Closed ethervoid closed 7 years ago
@ethervoid, the timespan argument for OBS_GetAvailableGeometries will check whether the geometry is valid for the given timespan. For US TIGER geometries, the timespans are single years. For US measures, the timespans are 5 year (2011 - 2015) or 1 year estimates (2015 - 2015) or Quarters (2015Q1). So you need to pass a geometry timespan into the argument when using OBS_GetAvailableGeometries, like:
SELECT * FROM OBS_GetAvailableGeometries((SELECT ST_SetSRID(ST_Extent(the_geom), 4326)
FROM (select * from lightrailstations) q), NULL, 'us.census.acs.B08201002',
'us.census.acs.B11001001', '2015') denoms WHERE valid_numer IS TRUE AND
(valid_denom IS TRUE OR 'us.census.acs.B11001001' IS NULL) AND valid_timespan IS TRUE
ORDER BY numgeoms DESC
@michellemho Yes, geometries are not able to receive range of years but if you make a call to the OBS_GetAvailableTimespan
you're going to get this:
cartodb_staging_user_3c8e3afc-8117-4edb-bc99-eb065d907e76_db=> SELECT timespan_id FROM OBS_GetAvailableTimespans((SELECT ST_SetSRID(ST_Extent(the_geom), 4326)

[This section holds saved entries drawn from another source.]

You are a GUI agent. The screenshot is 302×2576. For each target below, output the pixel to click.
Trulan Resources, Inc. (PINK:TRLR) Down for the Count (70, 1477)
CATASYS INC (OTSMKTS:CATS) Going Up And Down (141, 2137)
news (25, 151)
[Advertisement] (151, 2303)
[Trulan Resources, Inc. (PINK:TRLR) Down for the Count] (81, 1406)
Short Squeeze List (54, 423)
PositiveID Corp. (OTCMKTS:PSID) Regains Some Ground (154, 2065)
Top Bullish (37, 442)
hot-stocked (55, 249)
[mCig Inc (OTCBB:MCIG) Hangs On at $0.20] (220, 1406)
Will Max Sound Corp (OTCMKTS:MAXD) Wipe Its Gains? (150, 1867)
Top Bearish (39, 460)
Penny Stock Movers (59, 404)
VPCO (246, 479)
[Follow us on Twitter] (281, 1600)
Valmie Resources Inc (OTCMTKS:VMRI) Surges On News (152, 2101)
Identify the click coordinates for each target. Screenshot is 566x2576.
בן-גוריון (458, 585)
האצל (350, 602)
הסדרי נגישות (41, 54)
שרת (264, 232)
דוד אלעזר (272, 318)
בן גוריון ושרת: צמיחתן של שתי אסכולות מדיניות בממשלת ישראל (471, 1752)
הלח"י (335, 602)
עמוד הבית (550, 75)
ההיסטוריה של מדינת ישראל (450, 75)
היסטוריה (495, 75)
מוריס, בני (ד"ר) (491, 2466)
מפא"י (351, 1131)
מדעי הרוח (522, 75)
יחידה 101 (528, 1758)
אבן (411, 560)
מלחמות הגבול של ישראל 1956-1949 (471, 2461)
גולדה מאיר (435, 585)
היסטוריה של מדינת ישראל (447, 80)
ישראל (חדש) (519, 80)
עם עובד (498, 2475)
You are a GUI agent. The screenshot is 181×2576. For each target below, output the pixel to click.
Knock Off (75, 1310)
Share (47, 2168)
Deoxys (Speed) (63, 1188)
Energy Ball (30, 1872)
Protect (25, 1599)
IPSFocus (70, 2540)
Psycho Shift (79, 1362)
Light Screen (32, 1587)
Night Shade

FROM (select * from lightrailstations) q), NULL, 'us.census.acs.B08201002',
'us.census.acs.B11001001') numer WHERE valid_numer IS TRUE AND
(valid_denom IS TRUE OR 'us.census.acs.B11001001' IS NULL);
-[ RECORD 1 ]------------
timespan_id | 2006 - 2010
-[ RECORD 2 ]------------
timespan_id | 2010 - 2014
-[ RECORD 3 ]------------
timespan_id | 2011 - 2015
-[ RECORD 4 ]------------
timespan_id | 2015 - 2015
-[ RECORD 5 ]------------
timespan_id | 2014 - 2014
-[ RECORD 6 ]------------
timespan_id | 2010 - 2010
This data is what we're using in the UI to filter geometries with timespan, so if we pass '2015 - 2015' to filter the geometries we're going to get an empty resultset because is waiting for a single year. We're not able to know what year we want to use to filter we were relying in the data returned by OBS_GetAvailableTimespan
@ethervoid I see what you're saying. I think you'll need to use some combination of OBS_GetAvailableTimespans and OBS_GetAvailableGeometries together... There should be a way! Sorry for delay in reply, I'll investigate.
Great! thank you @michellemho for your help! :)
I've been taking a deeper look at this. As @ethervoid said, we have a mismatch between the timespans in numerators/denominators and geometries, for the ACS data. A lot of the following is a repeat of the previous comments.
For numerators, we have timespans in three formats: 2015 - 2015
, 2011 - 2015
and 2015Q2
. All of these should be matching the geometries for 2015 as multi-year data should use the last year. Geometries have the year (2015
) as a timespan.
Eventually, these rules should be encoded in the observatory somehow. My choice would be to do it in metadata, avoiding special code for this things (as the matching rules may vary by country). Anyway, this is not the case right now, as we only have one timespan per geometry level.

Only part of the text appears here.